WHAT YOU HAVE TO DO: Return the lines of the data below exactly. Start at the first and end with the line containing "Task: View Mercedes-Benz".
BEGIN EXERCISE DATA
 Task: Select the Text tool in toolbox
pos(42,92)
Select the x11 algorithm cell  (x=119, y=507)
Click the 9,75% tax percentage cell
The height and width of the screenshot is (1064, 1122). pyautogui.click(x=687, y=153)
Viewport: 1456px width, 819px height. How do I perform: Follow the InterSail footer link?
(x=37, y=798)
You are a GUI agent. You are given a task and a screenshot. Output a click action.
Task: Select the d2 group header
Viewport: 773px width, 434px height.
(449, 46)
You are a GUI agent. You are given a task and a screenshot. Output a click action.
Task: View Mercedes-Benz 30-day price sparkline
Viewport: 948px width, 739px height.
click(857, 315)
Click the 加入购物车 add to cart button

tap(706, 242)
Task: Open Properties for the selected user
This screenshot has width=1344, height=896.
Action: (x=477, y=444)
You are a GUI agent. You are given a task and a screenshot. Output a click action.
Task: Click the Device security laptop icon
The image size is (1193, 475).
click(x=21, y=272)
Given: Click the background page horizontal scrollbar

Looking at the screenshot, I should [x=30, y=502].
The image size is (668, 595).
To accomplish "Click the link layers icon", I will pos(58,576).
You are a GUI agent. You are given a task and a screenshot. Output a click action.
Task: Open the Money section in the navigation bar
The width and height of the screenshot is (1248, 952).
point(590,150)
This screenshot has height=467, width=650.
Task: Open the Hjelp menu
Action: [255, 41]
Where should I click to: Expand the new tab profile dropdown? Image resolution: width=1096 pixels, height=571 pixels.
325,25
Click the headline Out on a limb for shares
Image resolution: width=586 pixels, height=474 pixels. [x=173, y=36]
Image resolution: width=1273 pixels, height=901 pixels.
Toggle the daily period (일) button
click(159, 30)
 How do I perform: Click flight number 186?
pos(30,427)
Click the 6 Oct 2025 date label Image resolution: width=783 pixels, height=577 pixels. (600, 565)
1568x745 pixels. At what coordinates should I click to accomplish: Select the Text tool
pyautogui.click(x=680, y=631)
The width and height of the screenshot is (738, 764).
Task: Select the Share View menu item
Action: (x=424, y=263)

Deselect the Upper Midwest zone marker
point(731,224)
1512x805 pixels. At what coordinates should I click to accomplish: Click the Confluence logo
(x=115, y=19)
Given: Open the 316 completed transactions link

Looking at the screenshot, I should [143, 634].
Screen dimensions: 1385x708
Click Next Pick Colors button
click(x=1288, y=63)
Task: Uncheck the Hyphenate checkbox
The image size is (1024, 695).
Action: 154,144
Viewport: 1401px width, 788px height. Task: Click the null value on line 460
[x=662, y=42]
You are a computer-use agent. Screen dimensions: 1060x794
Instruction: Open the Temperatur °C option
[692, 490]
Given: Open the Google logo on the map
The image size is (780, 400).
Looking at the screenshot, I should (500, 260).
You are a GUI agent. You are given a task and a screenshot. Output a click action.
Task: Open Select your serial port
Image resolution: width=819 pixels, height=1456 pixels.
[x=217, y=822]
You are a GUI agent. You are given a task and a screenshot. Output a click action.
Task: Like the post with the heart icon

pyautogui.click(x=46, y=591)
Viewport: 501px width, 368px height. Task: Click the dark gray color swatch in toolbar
END EXERCISE DATA
EXERCISE OUTPUT:
 Task: Select the Text tool in toolbox
pos(42,92)
Select the x11 algorithm cell  (x=119, y=507)
Click the 9,75% tax percentage cell
The height and width of the screenshot is (1064, 1122). pyautogui.click(x=687, y=153)
Viewport: 1456px width, 819px height. How do I perform: Follow the InterSail footer link?
(x=37, y=798)
You are a GUI agent. You are given a task and a screenshot. Output a click action.
Task: Select the d2 group header
Viewport: 773px width, 434px height.
(449, 46)
You are a GUI agent. You are given a task and a screenshot. Output a click action.
Task: View Mercedes-Benz 30-day price sparkline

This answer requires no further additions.